Akan sangat sulit jika di tengah perjalanan yang sifatnya mendesak dan terburu-buru diharuskan berhenti lima kali di tengah perjalanannya dalam setiap hari dan malam untuk mengerjakan shalat tanpa adanya keringanan sama sekali. Bahkan, bukan tidak mungkin jika banyak di antara umat Islam meninggalkan shalat demi kepentingan perjalanannya. Oleh karenanya, syariat Islam memberikan kemudahan bagi orang-orang yang sedang bepergian dan untuk mengurangi kemungkinan tadi, dengan ditetapkannya rukhsah melakukan shalat qashar.

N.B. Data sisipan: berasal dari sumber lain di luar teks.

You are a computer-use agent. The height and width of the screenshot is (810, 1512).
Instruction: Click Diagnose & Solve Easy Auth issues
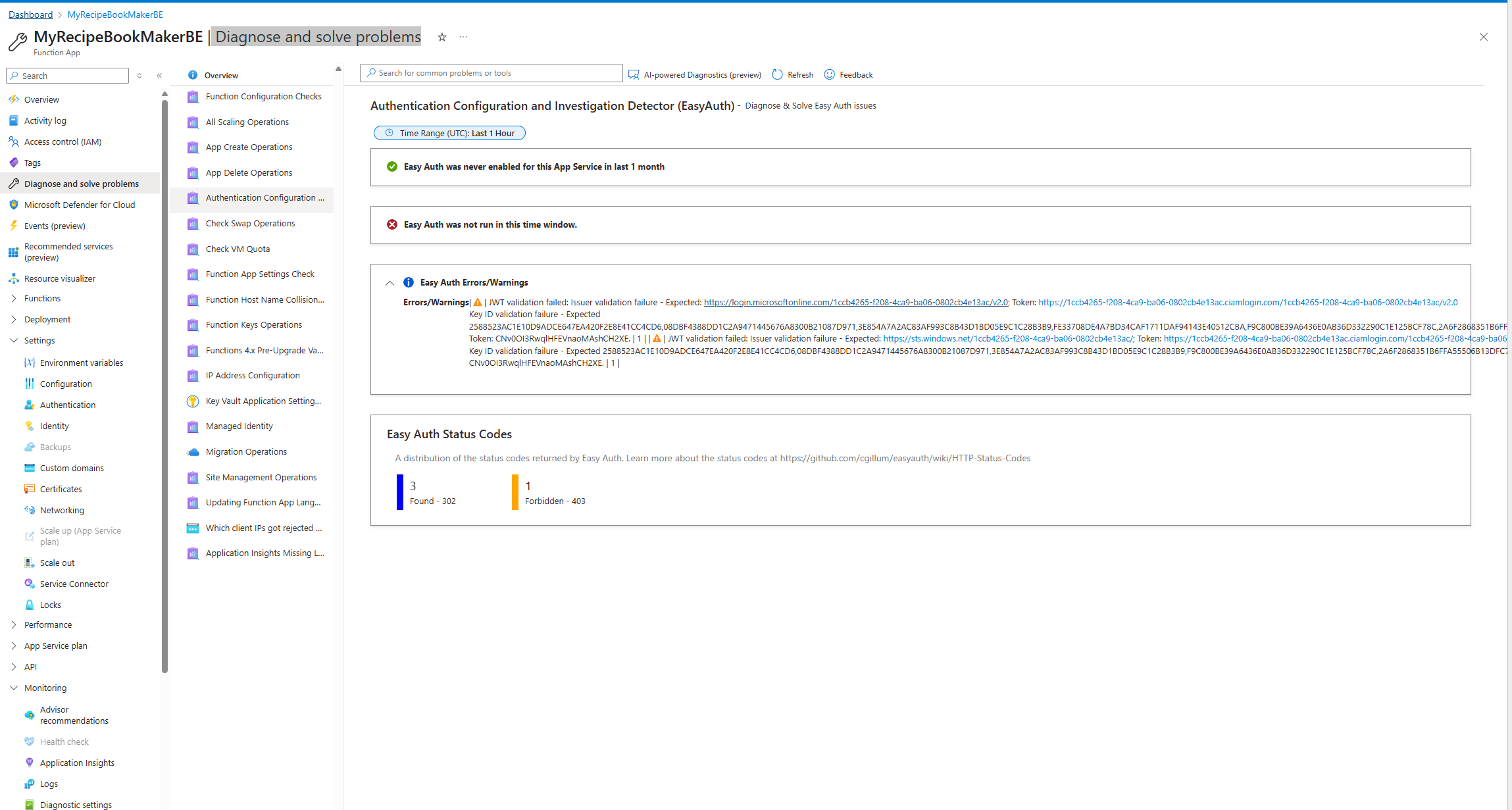pos(810,105)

Semua itu ternyata telah disampaikan Rasulullah ﷺ beberapa abad yang lalu. Dalam sebuah hadits disebutkan:
السفر قطعة من العذاب يمنع أحدكم نومه وطعامه وشرابه فإذا قضى أحدكم نهمته من سفره فليعجل إلى أهله
Artinya, “Bepergian adalah sepotong siksaan. Ia menghalangi salah seorang dari kalian dari tidur, makan, dan minum. Maka, jika telah selesai dari keperluan perjalanannya, segeralah kembali pada keluarganya” (HR Abu Hurairah).
Maksud dari hadits di atas adalah setiap perjalanan tidak bisa lepas dari sebuah kesulitan. Mulai dari panjangnya perjalanan dan perpisahan dengan orang-orang tercinta, seperti anak, istri dan semua keluarganya. Tidak hanya itu, dengan melakukan perjalanan, di mana pun, kapan pun dan dengan fasilitas apa pun akan merasakan perpisahan dengan sanak famili, seperti terhalangnya berbagai aktivitas, mulai dari mendidik anak, bersenda gurau dengan keluarga dan sanak kerabat, atau bisa juga terhalang dari bercengkerama dengan istri. Hehe. []
Sunnatullah, santri sekaligus pengajar di Pondok Pesantren Al-Hikmah Darussalam Kokop Bangkalan Jawa Timur.